Verilen görev
Aşağıdaki Genç Radyo metnine göre şu ifadeler doğru mu: (a) Kaçak yayın Londra üzerinden yapıldı. (b) Yayın için gereken izinler alındı. (c) Konuyla ilgili beklenen yasa çıkarıldı. Her birine evet ya da hayır de ve kararı belirleyen sözleri metinden aynen aktar.

Alıntı metin

--------------------------------------------------

Tarihimize karasal kıtasal yayın yapan ilk özel radyo olarak geçen Genç Radyo’nun müzik direktörü oluyor, müteakip günlerde. Londra üzerinden yaptıkları 42 günlük kaçak yayın, hükümeti rahatsız edince, gereken izinler alınamıyor, hatta konuyla ilgili çıkmasına mutlak gözüyle bakılan yasa rafa kaldırılıyor.

--------------------------------------------------

Kaynak materyal
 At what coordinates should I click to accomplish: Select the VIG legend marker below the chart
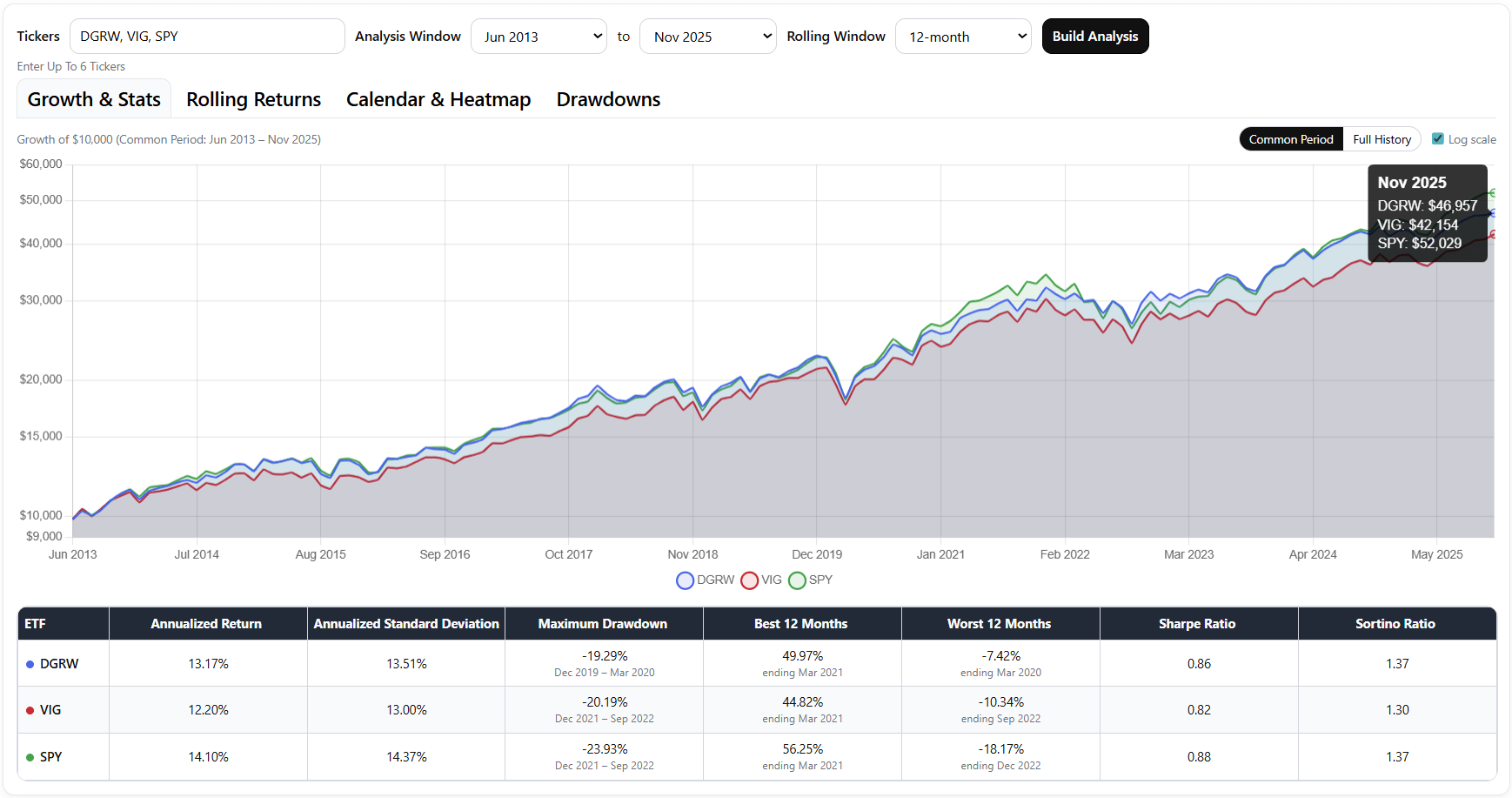coord(749,580)
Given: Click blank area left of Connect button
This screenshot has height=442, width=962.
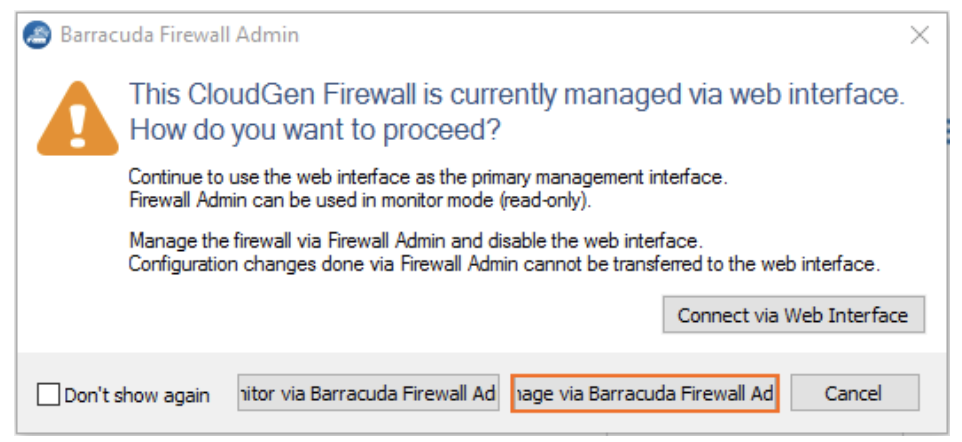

--------------------------------------------------

Çıktı
(a) Evet: "Londra üzerinden yaptıkları 42 günlük kaçak yayın"
(b) Hayır: "gereken izinler alınamıyor"
(c) Hayır: "konuyla ilgili çıkmasına mutlak gözüyle bakılan yasa rafa kaldırılıyor"